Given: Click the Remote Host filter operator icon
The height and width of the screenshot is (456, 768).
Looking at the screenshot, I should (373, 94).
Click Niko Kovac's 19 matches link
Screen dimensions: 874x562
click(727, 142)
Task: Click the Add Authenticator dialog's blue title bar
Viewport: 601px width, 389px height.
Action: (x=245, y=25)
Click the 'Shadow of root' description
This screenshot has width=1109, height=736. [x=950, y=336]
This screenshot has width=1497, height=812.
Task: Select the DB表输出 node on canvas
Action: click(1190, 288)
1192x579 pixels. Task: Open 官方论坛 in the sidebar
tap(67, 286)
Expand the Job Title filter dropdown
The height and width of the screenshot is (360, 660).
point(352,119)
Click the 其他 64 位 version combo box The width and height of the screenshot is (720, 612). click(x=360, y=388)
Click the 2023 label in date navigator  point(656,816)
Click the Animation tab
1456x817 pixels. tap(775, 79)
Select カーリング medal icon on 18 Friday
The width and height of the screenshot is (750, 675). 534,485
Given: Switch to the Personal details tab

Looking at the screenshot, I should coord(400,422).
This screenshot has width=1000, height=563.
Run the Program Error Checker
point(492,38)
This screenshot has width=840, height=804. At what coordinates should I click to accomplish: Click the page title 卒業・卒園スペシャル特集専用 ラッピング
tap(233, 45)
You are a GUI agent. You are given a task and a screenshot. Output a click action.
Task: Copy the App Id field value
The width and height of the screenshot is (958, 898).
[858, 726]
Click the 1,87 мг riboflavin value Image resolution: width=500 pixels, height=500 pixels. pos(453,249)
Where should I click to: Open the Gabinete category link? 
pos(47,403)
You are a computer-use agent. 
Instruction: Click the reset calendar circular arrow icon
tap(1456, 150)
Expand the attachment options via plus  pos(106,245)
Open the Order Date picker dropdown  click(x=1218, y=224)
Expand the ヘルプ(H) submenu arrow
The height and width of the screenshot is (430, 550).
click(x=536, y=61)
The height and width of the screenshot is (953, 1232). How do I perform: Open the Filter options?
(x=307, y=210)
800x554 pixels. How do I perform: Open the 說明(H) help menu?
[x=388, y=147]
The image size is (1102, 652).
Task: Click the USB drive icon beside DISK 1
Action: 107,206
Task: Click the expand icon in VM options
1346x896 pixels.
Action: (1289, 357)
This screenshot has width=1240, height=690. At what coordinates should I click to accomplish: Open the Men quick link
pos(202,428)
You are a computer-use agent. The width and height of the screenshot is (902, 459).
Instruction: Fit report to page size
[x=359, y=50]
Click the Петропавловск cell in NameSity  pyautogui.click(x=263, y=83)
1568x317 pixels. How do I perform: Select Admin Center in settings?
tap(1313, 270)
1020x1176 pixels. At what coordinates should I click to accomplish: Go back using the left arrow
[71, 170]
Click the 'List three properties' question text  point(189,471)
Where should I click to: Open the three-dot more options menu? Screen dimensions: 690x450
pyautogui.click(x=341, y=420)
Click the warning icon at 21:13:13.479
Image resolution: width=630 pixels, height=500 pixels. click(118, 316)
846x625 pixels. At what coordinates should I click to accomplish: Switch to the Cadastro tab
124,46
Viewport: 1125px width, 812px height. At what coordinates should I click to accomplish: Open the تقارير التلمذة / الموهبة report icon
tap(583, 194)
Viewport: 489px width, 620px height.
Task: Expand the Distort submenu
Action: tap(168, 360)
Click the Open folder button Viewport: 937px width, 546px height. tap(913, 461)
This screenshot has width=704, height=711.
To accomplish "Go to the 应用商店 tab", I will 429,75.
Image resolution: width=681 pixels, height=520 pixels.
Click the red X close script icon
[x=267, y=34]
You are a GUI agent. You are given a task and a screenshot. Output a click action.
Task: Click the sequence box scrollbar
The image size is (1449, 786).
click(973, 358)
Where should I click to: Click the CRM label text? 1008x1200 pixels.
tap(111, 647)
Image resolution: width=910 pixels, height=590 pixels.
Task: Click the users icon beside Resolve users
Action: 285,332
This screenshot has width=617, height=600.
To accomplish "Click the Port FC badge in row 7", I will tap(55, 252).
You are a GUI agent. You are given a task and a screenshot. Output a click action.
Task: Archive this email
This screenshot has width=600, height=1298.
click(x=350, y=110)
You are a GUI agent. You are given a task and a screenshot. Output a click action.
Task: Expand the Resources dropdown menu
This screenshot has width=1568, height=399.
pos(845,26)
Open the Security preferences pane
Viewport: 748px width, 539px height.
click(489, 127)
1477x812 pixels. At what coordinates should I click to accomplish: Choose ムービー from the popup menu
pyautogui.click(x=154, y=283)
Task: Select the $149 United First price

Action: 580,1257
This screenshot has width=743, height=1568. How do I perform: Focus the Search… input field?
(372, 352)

━━━━━━

# YOUR GOAL
Lines with the word "computer": report how many there are in the entries, as a bare number.

# YOUR RESPONSE
2